BACA JUGA: Tiba-Tiba Bu Tejo Jadi Trending di Twitter, Siapa Dia Sebenarnya?

Titik sudah menyiapkan sarana dan prasarana pendukung protokol kesehatan Covid-19 sesuai anjuran dari pemerintah, mulai dari memperbanyak tempat cuci tangan dari yang tadinya empat kini ada 12 titik tempat cuci tangan.

Semua pengelola dan pelaku usaha kuliner serta wisatawan diharuskan mengenakan masker. Jika ada wisatawan yang tidak mengenakan masker pihaknya telah menyediakan dengan harga Rp5.000-an. Pengelola sementara ini juga membatasi jumlah kunjungan sampai di angka 300an orang untuk menghindari terjadinya kerumunan. “Semua wisatawan yang masuk juga kami data,” ucap Titik.

Selain itu semua kawasan Pasar Kebon Empring juga disemprot cairan disinfektan setiap Senin pagi. “Khusus Senin pagi, wisata kami buka pukul 10.00 WIB karena paginya ada penyemprotan,” ujar dia.

Sementara hari biasa dan hari libur buka pukul 07.00-17.00 WIB.

BACA JUGA: Hadir di Deklarasi KAMI, Dubes Palestina Mengira Diundang Peringati Kemerdekaan RI

Titik berujar para pelaku UMKM kuliner yang berjumlah 31 orang dan pelaku UMKM kerajinan juga sudah memahami perilaku di masa adaptasi kebiasaan baru ini sehingga masin-masing lapak juga menyediakan tempat cuci tangan dan hand sanitizer. Mereka juga diwajibkan mengenakan seragam, menggunakan apron, dan masker. Tempat duduk juga selalu dibersihkan secara berkala.

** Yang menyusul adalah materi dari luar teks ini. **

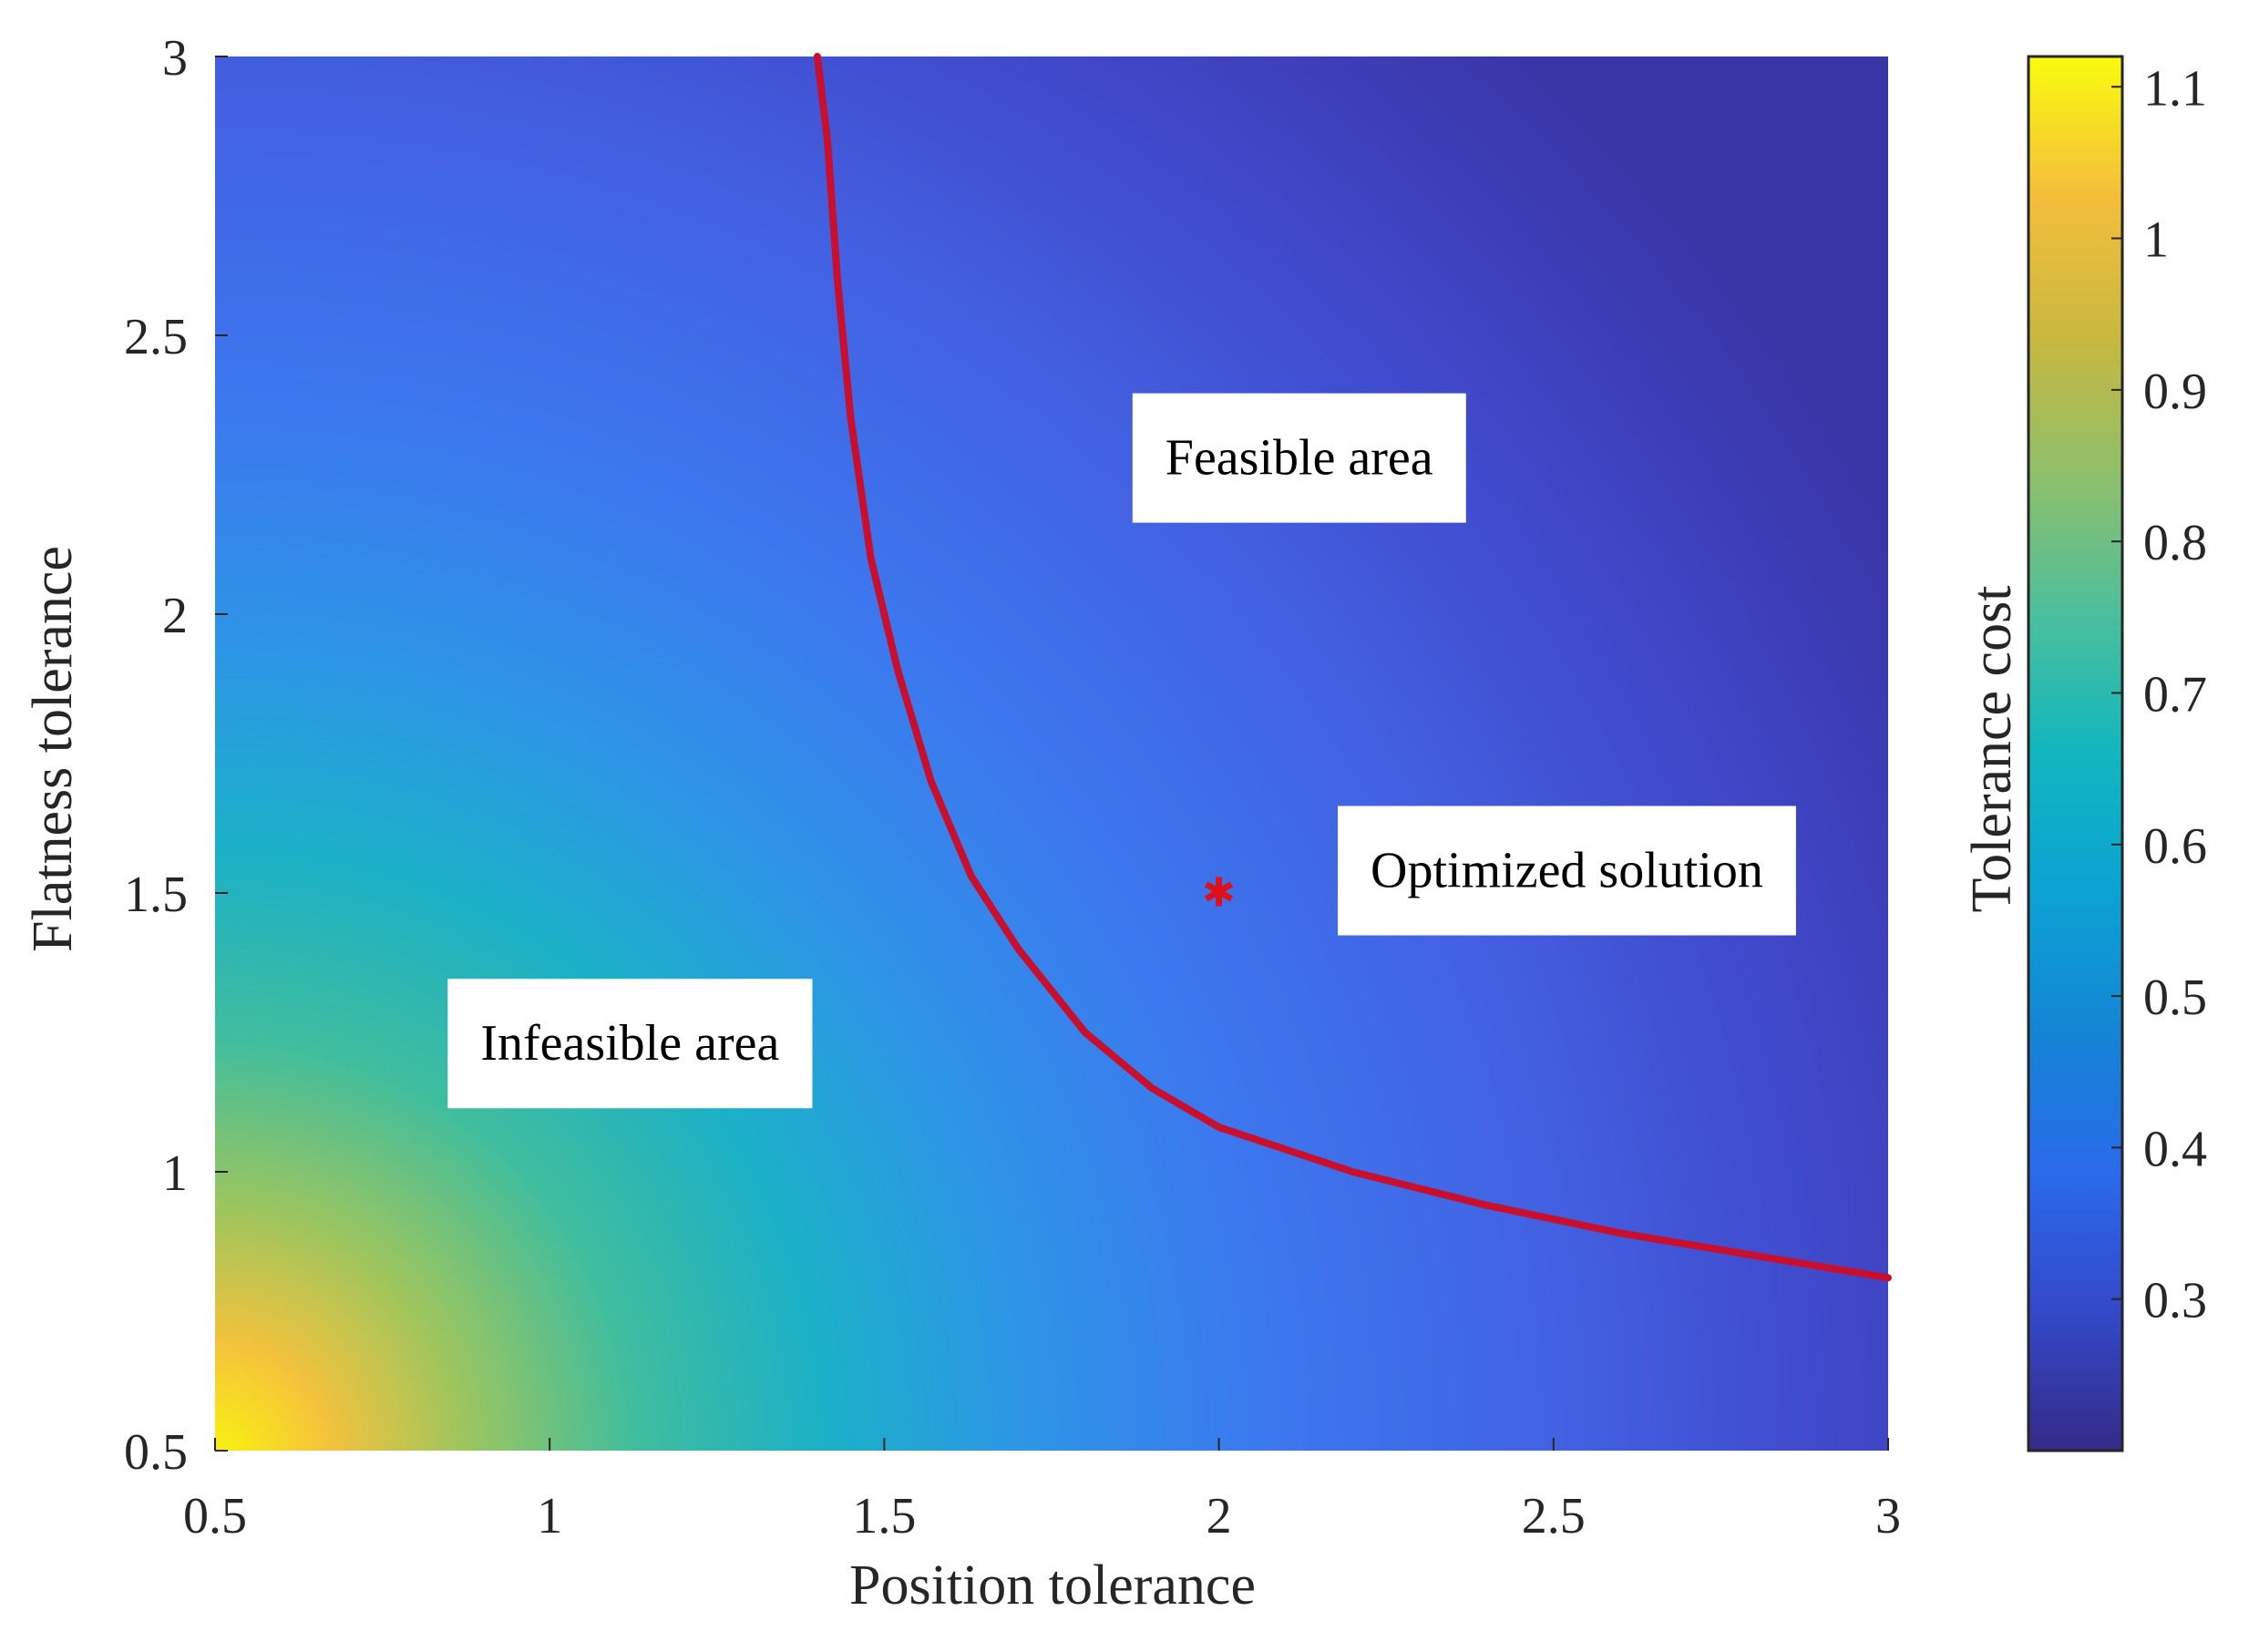  What do you see at coordinates (2175, 694) in the screenshot?
I see `colorbar-tick-label: 0.7` at bounding box center [2175, 694].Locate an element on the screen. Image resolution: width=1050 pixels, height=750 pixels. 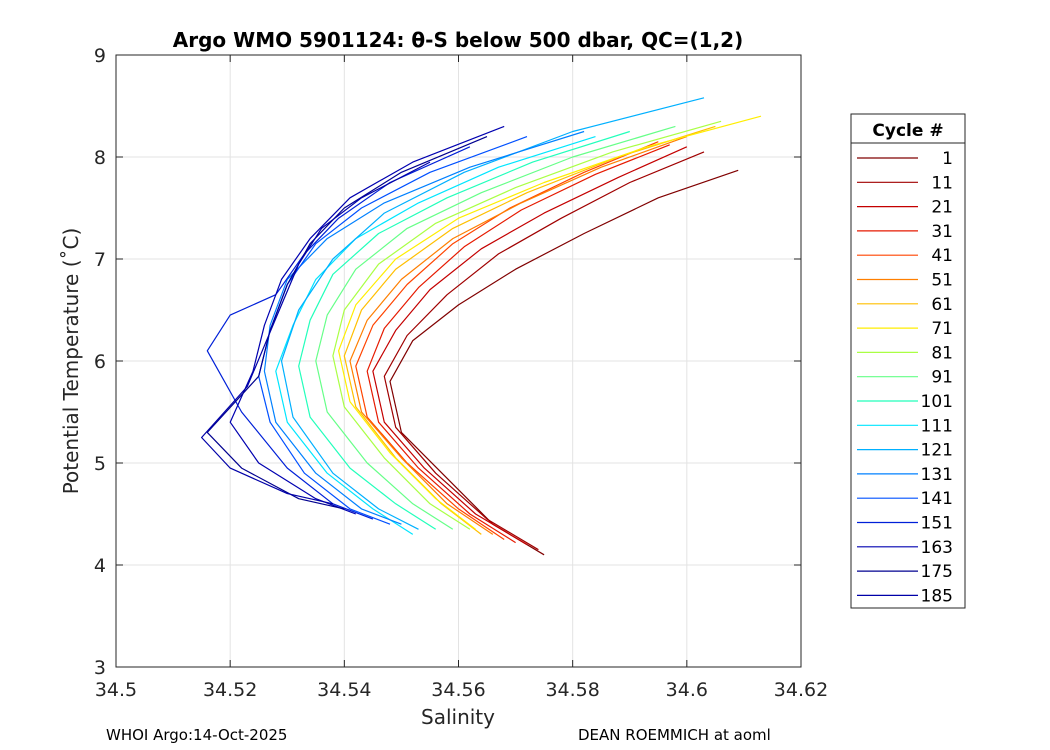
x-tick-label: 34.62 is located at coordinates (801, 690).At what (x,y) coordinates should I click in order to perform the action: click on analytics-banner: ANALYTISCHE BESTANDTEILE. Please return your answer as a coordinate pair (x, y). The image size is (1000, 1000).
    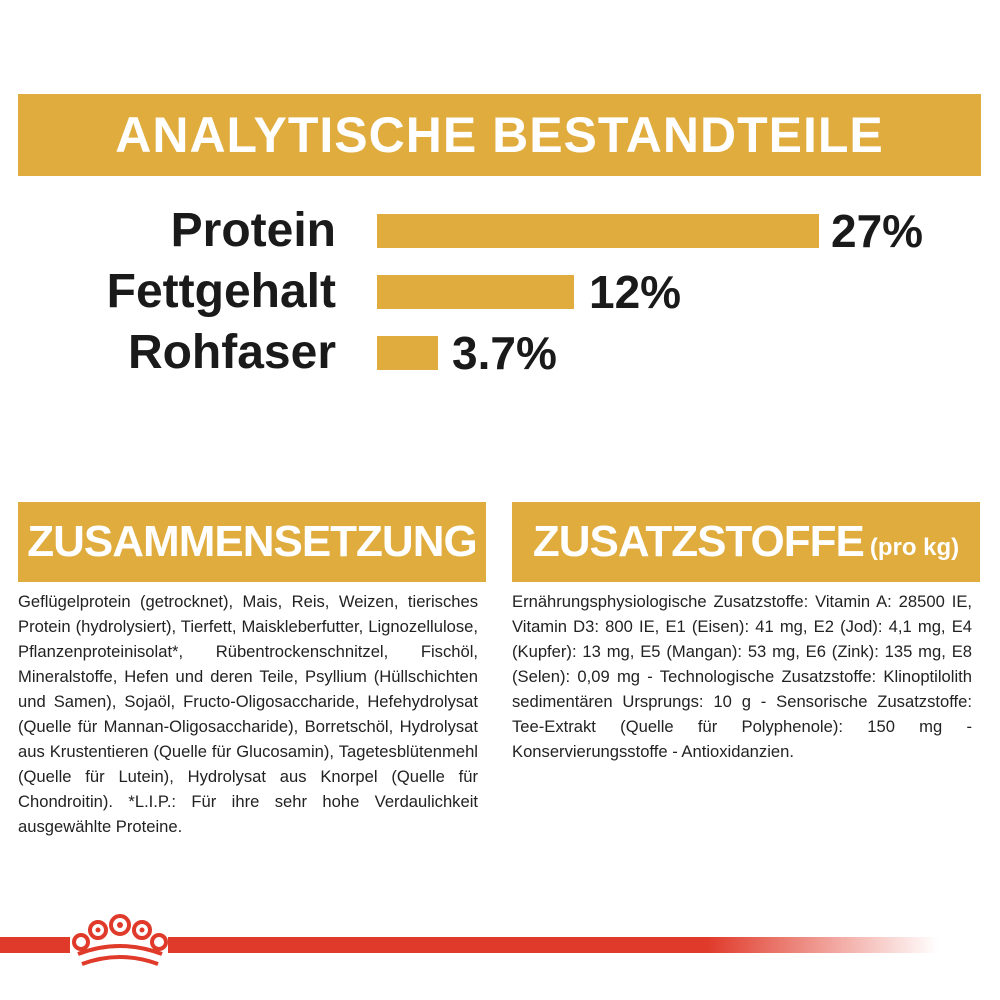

Pasar Kebon Empring merupakan salah satu objek wisata di Kecamatan Piyungan yang menawarkan kuliner tradisional seperti sego atau nasi wader, jangan lombok, sego lele, sego welut, sego wiwit, tengkleng, sego mentel, geblek hingga dawet batok dan seruni. Harga yang ditawarkan relatif murah, mulai dari Rp3.000 sampai Rp17.000, “Semua penyajian makanan dan minuman tidak menggunakan bahan plastik sekali pakai untuk menjaga kelsestarian alam,” ucap Titik.

Pasar Kebon Pring mulai dibuka untuk kunjungan wisatawan pada 17 Mei 2018. Dinamakan Pasar Kebon Empring karena hampir sekeliling objek wisata tersebut adalah pohon bambu atau empring dalam bahasa jawa.

Lokasi tersebut mulai menjadi objek wisata awalnya karena banyak orang yang berswafoto di jembatan Kali Gawe dalam lokasi pasar Kebon Empring. Setelah jembatan Kali Gawe diresmikan pada Februari 2018, empat bulan kemudian warga setempat memanfaatkannya dan mengembangkan menjadi lokasi wisata dengan menambah sarana dan prasarana penunjang wisata seperti taman, destinasi swafoto, bale di atas Kali Gawe.